Tim Molenaar
- Born: Tim Molenaar 19 February 1981 (age 44) Masterton, New Zealand
- Height: 1.88 m (6 ft 2 in)
- Weight: 111 kg (17 st 7 lb)

Rugby union career
- Position: Centre

Amateur team(s)
- Years: Team / Apps / (Points)
- Old Boys University

Senior career
- Years: Team / Apps / (Points)
- 2004-2009: Nottingham / 103 / (120)
- 2009-2013: Gloucester Rugby / 75 / (50)
- 2013-2014: Harlequins / 10 / (0)
- 2014-2015: London Welsh / 0 / (0)
- 2015–: Birmingham Moseley

Provincial / State sides
- Years: Team / Apps / (Points)
- Wellington

= Tim Molenaar =

Tim Molenaar (born 19 February 1981 in Masterton, New Zealand) is a rugby union player for Moseley in the RFU Championship. He plays as a centre.

== Career ==
Molenaar signed for Gloucester Rugby from Nottingham in August 2009 after a deal to sign Seru Rabeni fell through.
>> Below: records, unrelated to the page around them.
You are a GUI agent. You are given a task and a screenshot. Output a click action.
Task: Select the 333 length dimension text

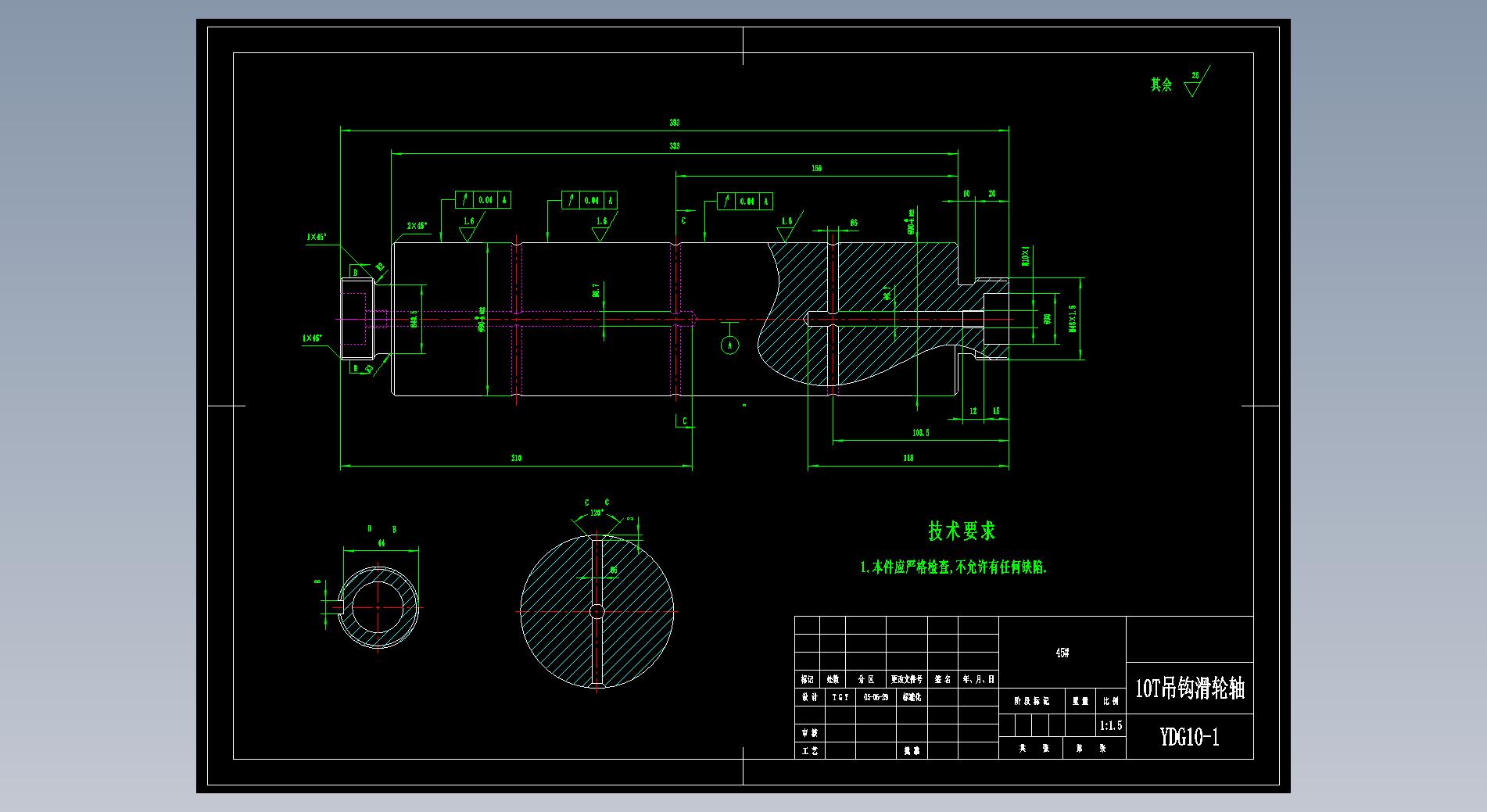click(x=674, y=146)
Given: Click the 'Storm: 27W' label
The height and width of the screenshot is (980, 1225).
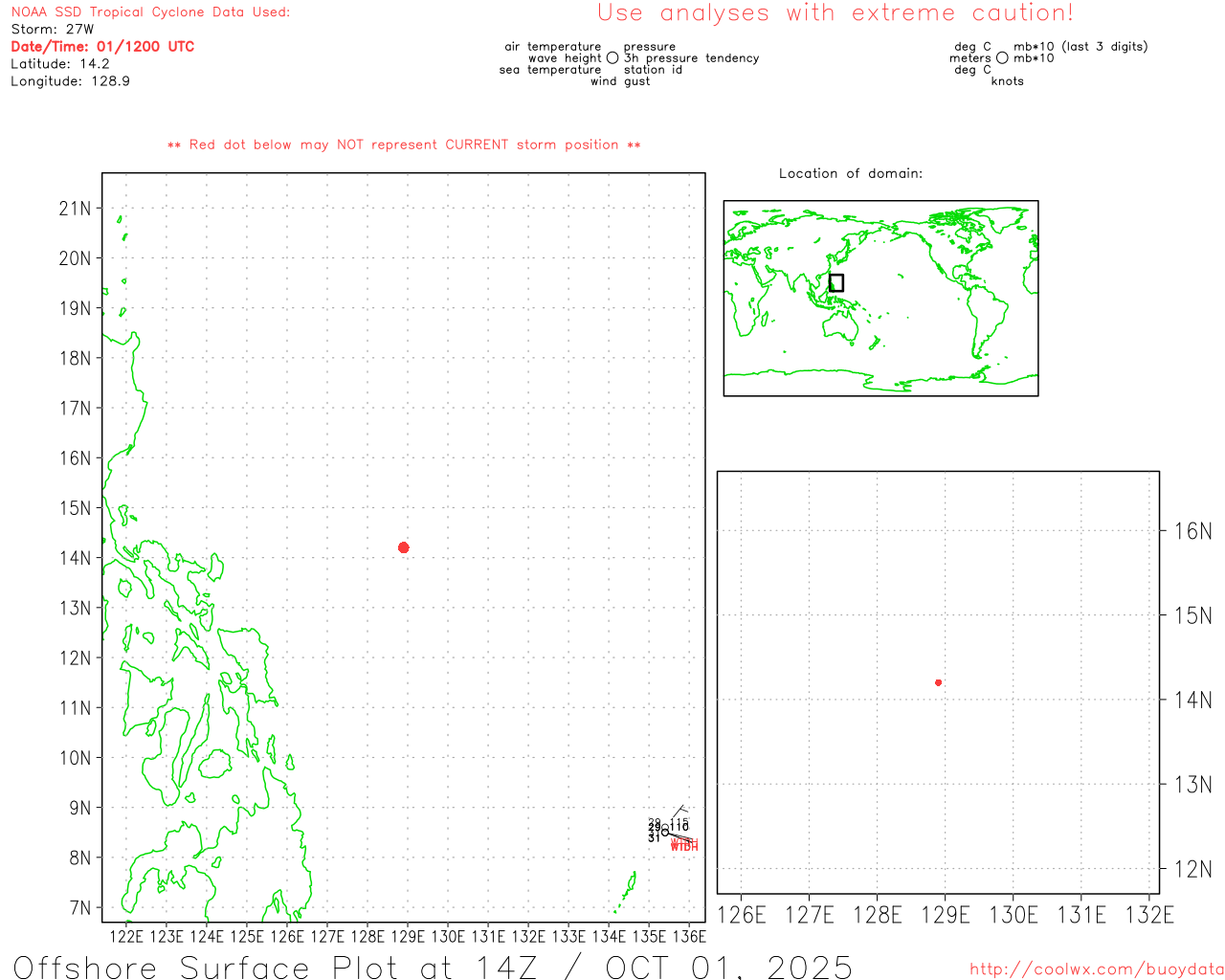Looking at the screenshot, I should (53, 30).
On 28 October 2013, it was announced that Harlequins have signed Tim Molenaar to a short-term deal following his release from Gloucester Rugby Following his release from Harlequins, Molenaar signed for newly promoted side London Welsh for the 2014–15 season. On 8 June 2015, Molenaar returned to the RFU Championship to sign for Moseley from the 2015–16 season.